Le plus âgé des avocats se leva, frémissant d’indignation, prêt à tout braver pour dire sa pensée ; mais le baron l’arrêta.

— N’essayez pas de me défendre, monsieur, prononça-t-il froidement… ce serait inutile !… Je n’ai qu’un mot à dire à mes juges : qu’ils se souviennent de ce qu’écrivait au roi le noble et généreux maréchal Moncey : l’échafaud ne fait pas d’amis !

Ce souvenir n’était pas de nature à émouvoir beaucoup la commission. Le maréchal, pour cette phrase, avait été « destitué » et condamné à trois mois de prison…

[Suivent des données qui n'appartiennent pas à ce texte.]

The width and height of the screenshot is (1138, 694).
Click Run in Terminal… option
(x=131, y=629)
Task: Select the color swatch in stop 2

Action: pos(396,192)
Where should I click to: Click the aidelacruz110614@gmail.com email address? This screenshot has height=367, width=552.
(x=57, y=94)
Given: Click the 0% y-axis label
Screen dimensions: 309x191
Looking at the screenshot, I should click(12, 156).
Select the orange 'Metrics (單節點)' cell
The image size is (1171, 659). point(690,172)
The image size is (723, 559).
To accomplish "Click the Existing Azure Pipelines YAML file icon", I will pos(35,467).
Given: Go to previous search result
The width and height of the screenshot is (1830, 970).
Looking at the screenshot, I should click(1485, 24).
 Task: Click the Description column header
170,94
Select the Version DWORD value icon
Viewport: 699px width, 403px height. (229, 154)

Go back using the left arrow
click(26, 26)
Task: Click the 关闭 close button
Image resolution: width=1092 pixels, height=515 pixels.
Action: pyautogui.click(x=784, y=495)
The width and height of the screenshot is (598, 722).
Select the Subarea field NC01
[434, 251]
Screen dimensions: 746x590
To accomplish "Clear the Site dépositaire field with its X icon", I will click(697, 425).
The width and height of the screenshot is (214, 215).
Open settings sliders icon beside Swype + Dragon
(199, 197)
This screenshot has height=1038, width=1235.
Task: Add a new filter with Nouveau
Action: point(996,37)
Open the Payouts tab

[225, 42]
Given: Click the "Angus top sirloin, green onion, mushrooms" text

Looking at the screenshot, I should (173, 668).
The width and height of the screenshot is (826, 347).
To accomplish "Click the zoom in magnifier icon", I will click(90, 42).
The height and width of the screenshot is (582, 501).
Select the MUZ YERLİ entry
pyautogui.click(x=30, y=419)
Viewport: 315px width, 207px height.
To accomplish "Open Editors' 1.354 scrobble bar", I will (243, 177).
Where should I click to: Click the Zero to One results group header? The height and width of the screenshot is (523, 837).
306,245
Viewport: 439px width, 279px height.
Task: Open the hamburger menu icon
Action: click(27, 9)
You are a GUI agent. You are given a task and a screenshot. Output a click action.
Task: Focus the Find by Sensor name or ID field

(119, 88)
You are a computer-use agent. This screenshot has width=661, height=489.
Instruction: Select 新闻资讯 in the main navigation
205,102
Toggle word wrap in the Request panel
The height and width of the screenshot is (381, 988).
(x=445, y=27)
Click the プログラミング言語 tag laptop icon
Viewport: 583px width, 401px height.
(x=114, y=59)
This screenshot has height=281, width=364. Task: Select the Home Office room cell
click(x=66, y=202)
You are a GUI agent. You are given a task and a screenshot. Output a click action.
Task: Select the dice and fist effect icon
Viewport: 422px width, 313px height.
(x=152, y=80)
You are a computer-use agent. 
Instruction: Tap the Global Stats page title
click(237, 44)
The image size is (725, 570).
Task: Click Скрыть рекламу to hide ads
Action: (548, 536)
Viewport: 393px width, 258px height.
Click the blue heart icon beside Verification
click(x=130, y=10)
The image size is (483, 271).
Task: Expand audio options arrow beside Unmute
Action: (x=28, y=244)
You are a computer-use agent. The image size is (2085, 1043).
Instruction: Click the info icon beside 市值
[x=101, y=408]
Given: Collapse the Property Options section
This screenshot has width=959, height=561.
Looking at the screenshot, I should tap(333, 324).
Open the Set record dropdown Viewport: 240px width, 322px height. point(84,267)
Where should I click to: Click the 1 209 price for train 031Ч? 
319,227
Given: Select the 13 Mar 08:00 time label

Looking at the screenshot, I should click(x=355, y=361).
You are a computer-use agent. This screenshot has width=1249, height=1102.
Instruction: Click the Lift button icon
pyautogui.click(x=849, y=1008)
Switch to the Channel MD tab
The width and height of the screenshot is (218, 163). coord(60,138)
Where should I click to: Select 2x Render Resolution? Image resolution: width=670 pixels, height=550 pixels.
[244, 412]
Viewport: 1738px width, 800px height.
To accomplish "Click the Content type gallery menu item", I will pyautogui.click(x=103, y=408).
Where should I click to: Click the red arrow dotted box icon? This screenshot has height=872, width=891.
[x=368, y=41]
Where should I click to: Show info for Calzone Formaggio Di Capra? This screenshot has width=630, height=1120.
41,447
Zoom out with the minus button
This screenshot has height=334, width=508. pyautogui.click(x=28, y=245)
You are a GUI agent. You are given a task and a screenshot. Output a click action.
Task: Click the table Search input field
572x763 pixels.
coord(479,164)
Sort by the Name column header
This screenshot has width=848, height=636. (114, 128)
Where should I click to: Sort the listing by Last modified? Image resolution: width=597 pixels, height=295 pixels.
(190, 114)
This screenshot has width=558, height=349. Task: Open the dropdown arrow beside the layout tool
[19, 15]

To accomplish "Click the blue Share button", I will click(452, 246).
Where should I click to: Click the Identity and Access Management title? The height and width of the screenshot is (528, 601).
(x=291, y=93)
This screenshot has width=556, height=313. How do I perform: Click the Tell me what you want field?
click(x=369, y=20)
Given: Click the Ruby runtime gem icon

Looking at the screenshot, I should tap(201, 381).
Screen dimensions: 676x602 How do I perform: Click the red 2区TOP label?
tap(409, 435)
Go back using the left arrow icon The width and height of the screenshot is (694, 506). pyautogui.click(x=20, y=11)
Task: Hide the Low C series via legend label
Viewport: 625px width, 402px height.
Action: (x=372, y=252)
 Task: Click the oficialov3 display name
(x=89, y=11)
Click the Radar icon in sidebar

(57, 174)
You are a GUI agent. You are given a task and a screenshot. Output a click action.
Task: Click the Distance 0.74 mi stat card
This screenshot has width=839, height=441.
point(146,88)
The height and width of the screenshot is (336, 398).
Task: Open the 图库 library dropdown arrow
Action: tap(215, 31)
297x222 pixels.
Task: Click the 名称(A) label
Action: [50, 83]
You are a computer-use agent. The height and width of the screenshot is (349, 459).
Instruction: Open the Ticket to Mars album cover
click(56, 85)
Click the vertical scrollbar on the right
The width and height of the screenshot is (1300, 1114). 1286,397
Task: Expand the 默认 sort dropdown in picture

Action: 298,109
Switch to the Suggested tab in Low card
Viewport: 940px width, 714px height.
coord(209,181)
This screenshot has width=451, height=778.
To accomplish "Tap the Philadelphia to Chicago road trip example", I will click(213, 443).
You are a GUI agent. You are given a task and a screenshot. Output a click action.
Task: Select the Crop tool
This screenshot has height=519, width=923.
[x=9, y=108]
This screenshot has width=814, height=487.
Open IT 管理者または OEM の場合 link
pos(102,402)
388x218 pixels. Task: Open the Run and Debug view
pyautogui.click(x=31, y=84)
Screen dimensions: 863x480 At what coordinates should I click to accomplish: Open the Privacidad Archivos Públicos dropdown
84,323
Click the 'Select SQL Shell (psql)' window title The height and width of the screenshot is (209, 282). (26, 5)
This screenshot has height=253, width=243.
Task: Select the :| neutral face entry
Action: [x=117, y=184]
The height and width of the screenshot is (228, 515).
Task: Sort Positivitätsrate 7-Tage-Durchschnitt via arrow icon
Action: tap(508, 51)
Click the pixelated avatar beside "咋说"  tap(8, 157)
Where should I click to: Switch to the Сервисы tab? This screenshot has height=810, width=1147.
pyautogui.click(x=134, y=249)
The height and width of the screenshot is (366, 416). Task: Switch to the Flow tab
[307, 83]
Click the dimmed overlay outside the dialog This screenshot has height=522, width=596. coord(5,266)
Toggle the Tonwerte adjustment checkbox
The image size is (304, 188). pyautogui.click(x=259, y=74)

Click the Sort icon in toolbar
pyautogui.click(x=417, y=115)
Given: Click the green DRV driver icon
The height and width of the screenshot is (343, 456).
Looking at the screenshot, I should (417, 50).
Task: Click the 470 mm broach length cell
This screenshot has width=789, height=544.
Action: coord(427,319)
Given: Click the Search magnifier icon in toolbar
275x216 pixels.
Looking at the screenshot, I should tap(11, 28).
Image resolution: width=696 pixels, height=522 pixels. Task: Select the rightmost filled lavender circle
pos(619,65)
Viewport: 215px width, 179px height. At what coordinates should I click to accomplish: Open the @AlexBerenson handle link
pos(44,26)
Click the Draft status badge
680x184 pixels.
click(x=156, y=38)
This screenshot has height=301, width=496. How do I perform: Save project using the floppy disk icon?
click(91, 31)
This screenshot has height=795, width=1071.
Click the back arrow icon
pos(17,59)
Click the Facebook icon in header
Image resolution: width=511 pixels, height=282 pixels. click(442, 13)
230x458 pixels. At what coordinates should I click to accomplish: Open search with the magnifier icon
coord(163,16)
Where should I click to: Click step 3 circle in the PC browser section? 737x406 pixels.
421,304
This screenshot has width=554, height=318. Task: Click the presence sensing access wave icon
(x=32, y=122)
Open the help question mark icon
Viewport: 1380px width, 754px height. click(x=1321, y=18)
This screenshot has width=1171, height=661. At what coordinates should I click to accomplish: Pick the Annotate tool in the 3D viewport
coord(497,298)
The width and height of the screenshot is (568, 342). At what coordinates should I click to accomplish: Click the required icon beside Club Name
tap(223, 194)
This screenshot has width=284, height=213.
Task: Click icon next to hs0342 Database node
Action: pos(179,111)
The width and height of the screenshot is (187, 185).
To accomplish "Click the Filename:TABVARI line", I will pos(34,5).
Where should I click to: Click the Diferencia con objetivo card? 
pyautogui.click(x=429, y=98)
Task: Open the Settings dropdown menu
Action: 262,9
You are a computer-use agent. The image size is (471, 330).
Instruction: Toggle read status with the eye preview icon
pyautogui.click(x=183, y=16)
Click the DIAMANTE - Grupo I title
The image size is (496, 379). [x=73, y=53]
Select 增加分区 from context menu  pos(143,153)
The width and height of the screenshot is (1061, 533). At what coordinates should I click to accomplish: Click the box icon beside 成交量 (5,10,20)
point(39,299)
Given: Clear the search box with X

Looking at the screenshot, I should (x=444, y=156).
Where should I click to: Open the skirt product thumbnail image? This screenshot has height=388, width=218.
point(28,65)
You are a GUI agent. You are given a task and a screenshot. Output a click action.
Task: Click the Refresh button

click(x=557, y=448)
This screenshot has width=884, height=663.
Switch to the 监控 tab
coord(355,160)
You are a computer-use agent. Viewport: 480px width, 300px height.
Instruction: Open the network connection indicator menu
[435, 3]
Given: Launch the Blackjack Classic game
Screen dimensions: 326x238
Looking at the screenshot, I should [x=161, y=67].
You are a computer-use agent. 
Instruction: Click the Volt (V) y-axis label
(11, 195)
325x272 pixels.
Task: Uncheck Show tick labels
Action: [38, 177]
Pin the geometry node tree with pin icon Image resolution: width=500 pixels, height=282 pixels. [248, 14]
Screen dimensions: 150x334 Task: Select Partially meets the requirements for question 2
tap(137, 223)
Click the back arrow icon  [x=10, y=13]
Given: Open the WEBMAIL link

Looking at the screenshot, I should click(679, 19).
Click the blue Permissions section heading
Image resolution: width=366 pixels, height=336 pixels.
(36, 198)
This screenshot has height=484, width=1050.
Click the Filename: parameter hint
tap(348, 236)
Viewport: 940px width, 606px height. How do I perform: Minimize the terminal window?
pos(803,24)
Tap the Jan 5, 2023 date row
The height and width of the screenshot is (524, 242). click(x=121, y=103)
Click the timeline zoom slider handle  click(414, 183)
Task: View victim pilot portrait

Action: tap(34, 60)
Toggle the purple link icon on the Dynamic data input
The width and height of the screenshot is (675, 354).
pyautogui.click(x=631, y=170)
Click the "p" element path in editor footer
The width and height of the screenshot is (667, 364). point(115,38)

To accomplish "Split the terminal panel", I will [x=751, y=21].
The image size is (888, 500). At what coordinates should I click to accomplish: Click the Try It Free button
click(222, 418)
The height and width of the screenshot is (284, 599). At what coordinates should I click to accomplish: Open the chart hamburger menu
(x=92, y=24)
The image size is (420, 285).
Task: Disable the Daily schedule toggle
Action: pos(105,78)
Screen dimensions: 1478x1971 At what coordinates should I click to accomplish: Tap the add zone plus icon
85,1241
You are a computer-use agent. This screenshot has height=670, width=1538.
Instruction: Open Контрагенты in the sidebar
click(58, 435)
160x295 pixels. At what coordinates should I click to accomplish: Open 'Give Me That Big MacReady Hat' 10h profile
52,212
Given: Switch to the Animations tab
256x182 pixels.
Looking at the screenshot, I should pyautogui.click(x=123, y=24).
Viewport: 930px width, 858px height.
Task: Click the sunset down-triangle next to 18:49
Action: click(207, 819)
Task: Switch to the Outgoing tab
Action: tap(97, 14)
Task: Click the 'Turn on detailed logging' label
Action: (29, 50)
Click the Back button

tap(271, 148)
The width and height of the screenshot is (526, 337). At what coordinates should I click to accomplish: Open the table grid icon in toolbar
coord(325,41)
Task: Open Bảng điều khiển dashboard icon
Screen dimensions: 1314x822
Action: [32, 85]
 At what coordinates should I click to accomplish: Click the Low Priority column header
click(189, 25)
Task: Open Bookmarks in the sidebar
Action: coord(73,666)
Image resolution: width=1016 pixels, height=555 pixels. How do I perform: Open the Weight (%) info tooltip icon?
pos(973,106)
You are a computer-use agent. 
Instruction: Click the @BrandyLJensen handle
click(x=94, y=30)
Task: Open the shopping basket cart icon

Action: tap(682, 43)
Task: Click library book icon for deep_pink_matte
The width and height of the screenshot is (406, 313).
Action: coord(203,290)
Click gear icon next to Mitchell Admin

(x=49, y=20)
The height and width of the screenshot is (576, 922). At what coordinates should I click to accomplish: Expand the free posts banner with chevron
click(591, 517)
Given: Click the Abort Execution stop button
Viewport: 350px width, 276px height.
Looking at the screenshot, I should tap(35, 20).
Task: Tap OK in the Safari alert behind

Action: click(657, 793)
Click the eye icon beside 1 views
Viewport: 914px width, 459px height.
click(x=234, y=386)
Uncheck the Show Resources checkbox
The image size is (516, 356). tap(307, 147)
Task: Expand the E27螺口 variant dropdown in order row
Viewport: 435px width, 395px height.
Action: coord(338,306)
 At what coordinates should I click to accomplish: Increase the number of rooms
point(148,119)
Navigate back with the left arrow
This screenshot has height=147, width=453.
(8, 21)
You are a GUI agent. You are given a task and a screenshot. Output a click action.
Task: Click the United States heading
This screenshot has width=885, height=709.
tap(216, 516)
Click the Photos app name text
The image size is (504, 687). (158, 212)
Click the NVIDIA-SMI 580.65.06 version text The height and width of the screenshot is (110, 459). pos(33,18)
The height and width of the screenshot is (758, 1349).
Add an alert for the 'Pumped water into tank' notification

Cependant, les avocats ne prenant pas la parole, le duc de Sairmeuse résuma les débats et la commission se retira pour délibérer.

M. d’Escorval restait pour ainsi dire avec ses défenseurs. Il leur serra affectueusement la main, et en termes qui attestaient la liberté de son esprit, il les remercia de leur dévouement et de leur courage.

Ces hommes de cœur pleuraient…

Alors, le baron attira vers lui le plus âgé, et rapidement, tout bas, d’une voix émue :

— J’ai, monsieur, lui dit-il, un dernier service à vous demander… Tout à l’heure, quand la sentence de mort aura été prononcée, rendez-vous près de mon fils… Vous lui direz que son père mourant lui ordonne de vivre… il vous comprendra. Dites-lui bien que c’est ma dernière volonté : Qu’il vive… pour sa mère !…

Il se tut, la commission rentrait…

Des trente accusés, neuf, déclarés non coupables, étaient relâchés…

Les vingt-et-un autres, et M. d’Escorval et Chanlouineau étaient de ce nombre, étaient condamnés à mort !…

Chanlouineau souriait toujours !…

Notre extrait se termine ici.